With unparalleled density, HPE’s modular data centers offer an impressive power usage effectiveness (PUE) of 1.1[4] in contrast to the PUE of 1.3 to 1.4 typically associated with the best modern designs of traditional brick-and-mortar data centers. Capable of handling the most power-demanding architectures like HPE Cray Supercomputing EX4000, HPE’s modular data center is the adequate architecture for mission critical and compute intensive workloads like supercomputing and generative AI, enabling scientists, universities, and enterprises to achieve faster outcomes.

From chip to chiller: driving innovation in decarbonization
To leverage excess heat – one of the largest untapped sources of energy and the largest potential for data centers across Europe, HPE has partnered up with Danfoss as their decarbonization partner. The strategic partnership takes advantage of Danfoss’ extensive product portfolio of energy-efficient solutions to drive innovation, support decarbonization and build the blueprint for the next generation of sustainable modular data centers.

HPE IT Sustainability Services – Data Center Heat Recovery is inspired by how Danfoss is already using heat reuse technology at its own headquarters campus in Denmark. Here, the heat is recovered from Danfoss’ onsite data center, boosted by a heat pump, and re-used in surrounding buildings to provide space heating. The heat can also be fed into the local district heating network to provide a renewable heat source to local residents. Reusing heat is a major part of Danfoss’ own decarbonization strategy which has helped Danfoss achieve carbon neutrality in the energy system of its 250,000m2 campus in Nordborg in 2022.

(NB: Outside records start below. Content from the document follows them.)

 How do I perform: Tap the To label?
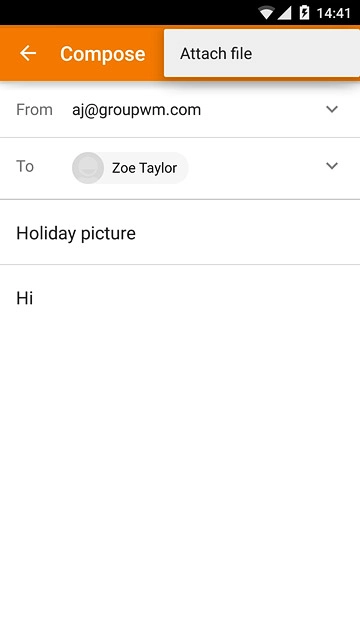click(x=24, y=166)
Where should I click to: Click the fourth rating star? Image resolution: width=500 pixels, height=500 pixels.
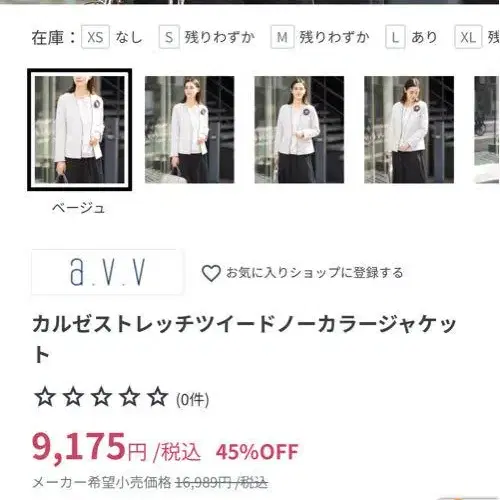[x=129, y=397]
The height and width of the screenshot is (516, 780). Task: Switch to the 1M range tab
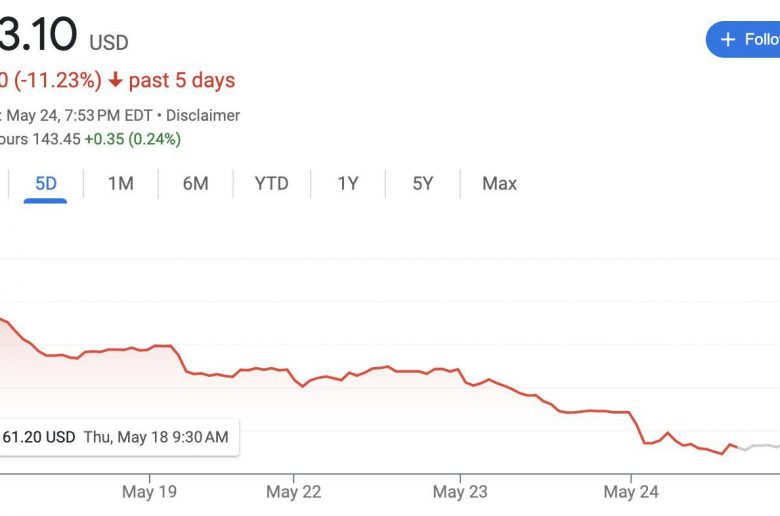tap(121, 183)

The new scalable modular data center offering leverages Danfoss technologies, including Turbocor® compressors for heat pumps and chillers, heat exchangers, heat reuse modules, drives and pump skids allowing data centers to be cooled up to 30% more efficiently while recovering and reusing excess heat. It’s a modular solution with components that work together seamlessly and includes two technology stack options with a heat recovery system, including hydronic heat recovery heat exchanger and water-water heat pump, recovering heat from an air-cooled edge-to-cloud modular data center today and potentially second phase liquid cooled HPC modular data center.

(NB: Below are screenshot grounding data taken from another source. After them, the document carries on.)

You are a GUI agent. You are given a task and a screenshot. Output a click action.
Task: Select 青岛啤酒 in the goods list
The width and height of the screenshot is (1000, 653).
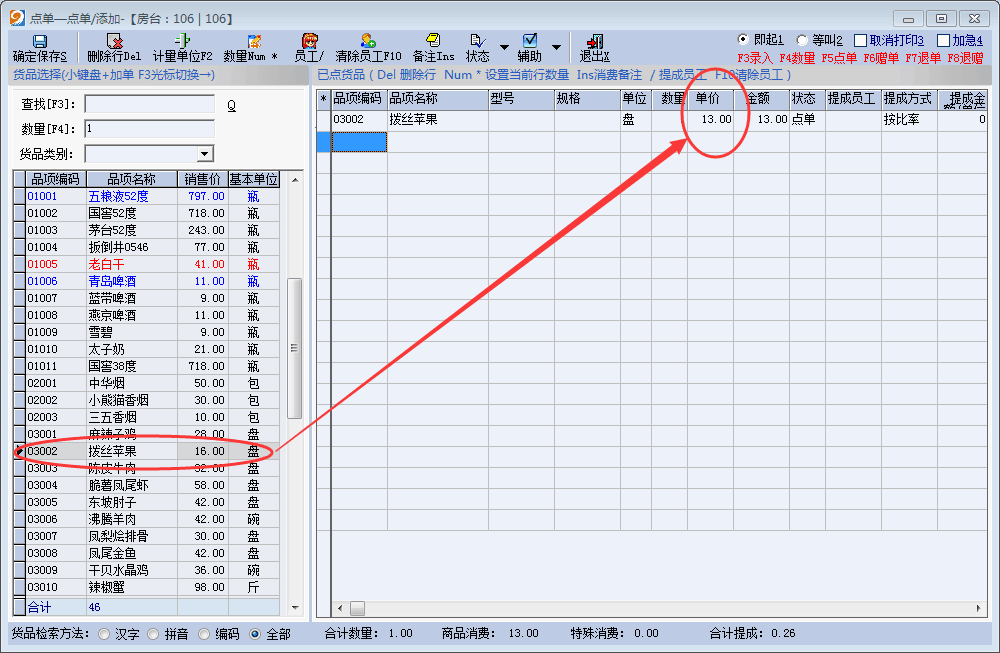(x=112, y=281)
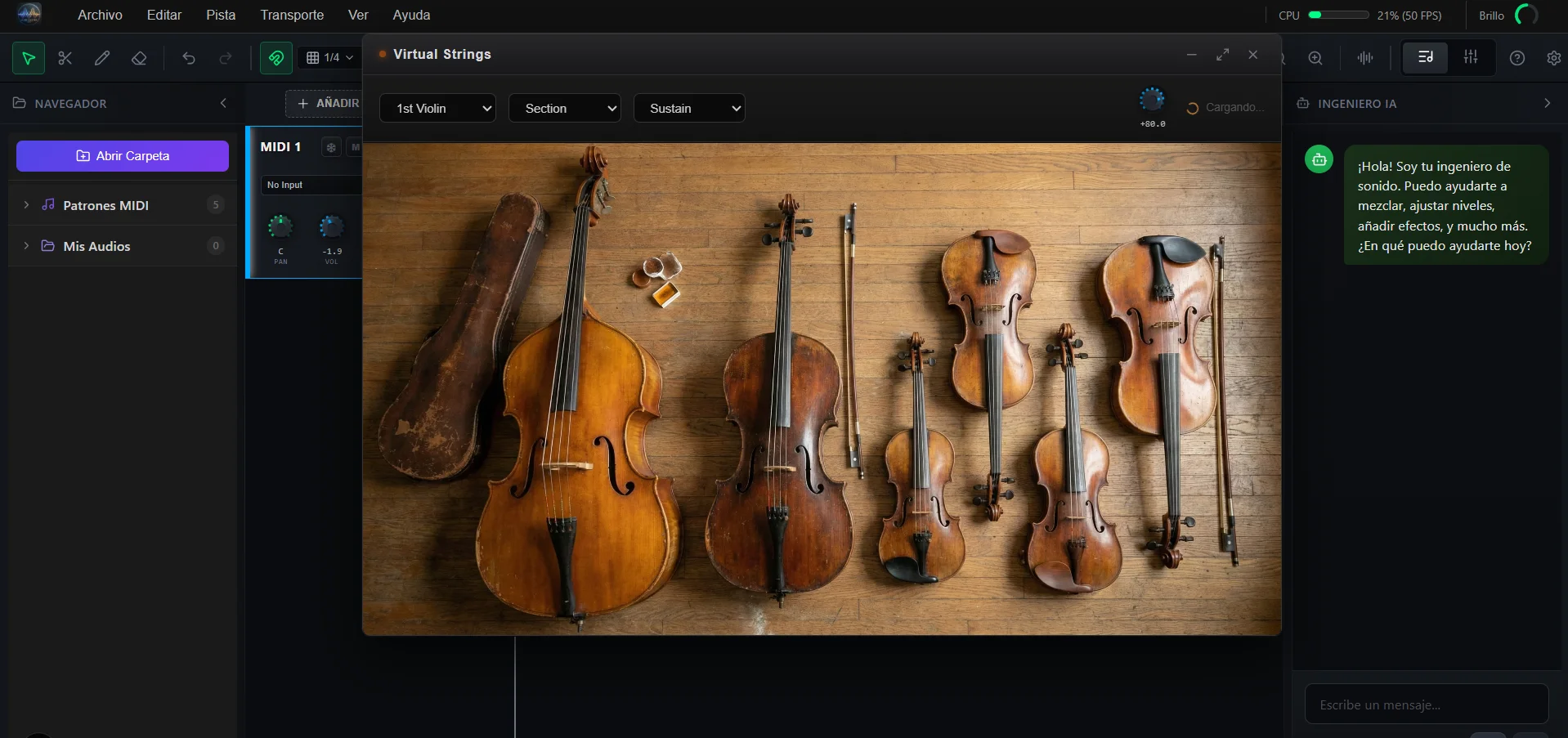The height and width of the screenshot is (738, 1568).
Task: Expand the Patrones MIDI folder
Action: pos(26,205)
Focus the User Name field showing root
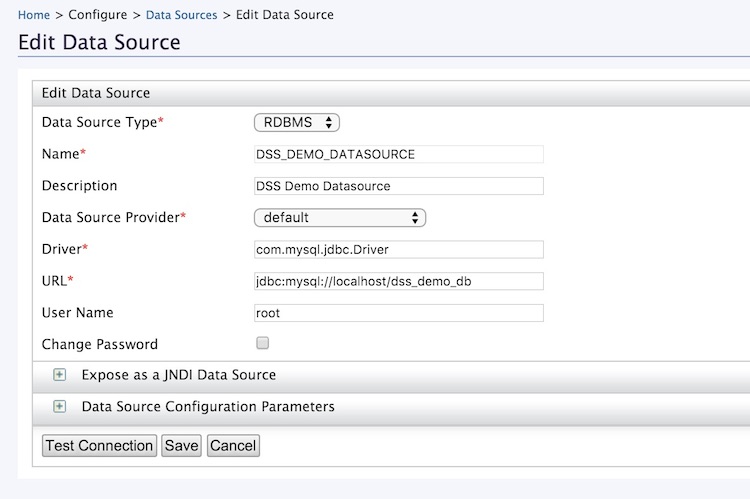The width and height of the screenshot is (750, 499). point(398,313)
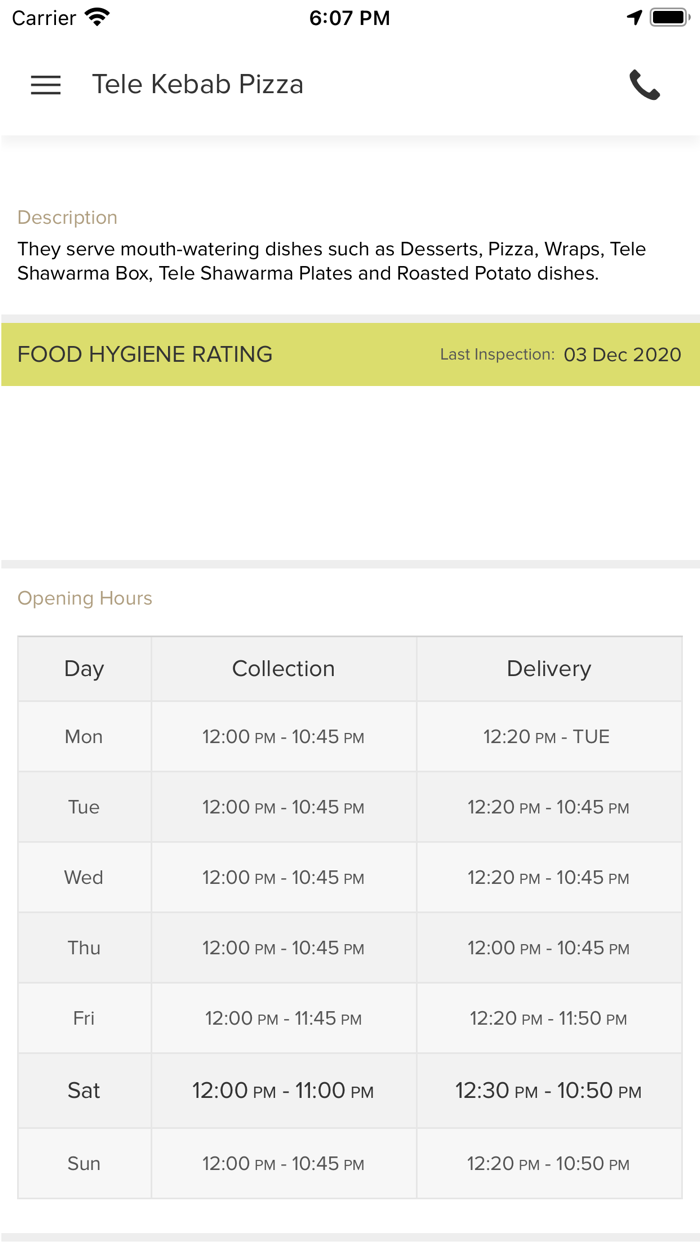This screenshot has width=700, height=1244.
Task: Tap the status bar clock time
Action: pyautogui.click(x=349, y=17)
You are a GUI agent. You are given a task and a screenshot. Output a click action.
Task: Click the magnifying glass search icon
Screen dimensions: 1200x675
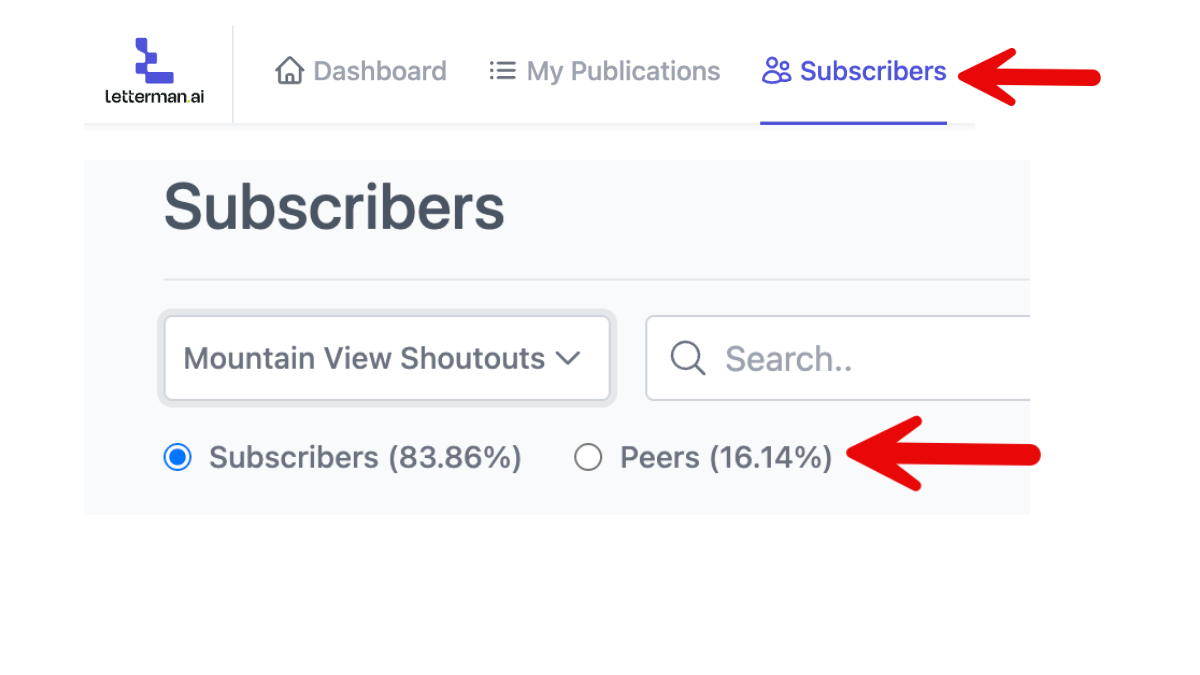pos(688,358)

As part of its holistic “Reduce, Reuse, Resource” approach, Danfoss also partners with HPE to retire its end-of-use IT assets through HPE Asset Upcycling Services, a circular economy solution that enables technology refurbishment and reuse, while recovering economic value from those assets.

Availability

HPE IT Sustainability Services – Data Center Heat Recovery is available to order immediately.

Additional Resources

[1] Excess heat, also called surplus heat or waste heat, can be reused through existing and well-proven technologies, most notably heat pumps. Excess heat - Danfoss Impact Issue no. 2

[2] Electricity 2024 - Analysis and forecast to 2026 (iea.blob.core.windows.net)

[3] Excess heat - Danfoss Impact Issue no. 2

[4] When using Direct Liquid Cooling (DLC) technologies.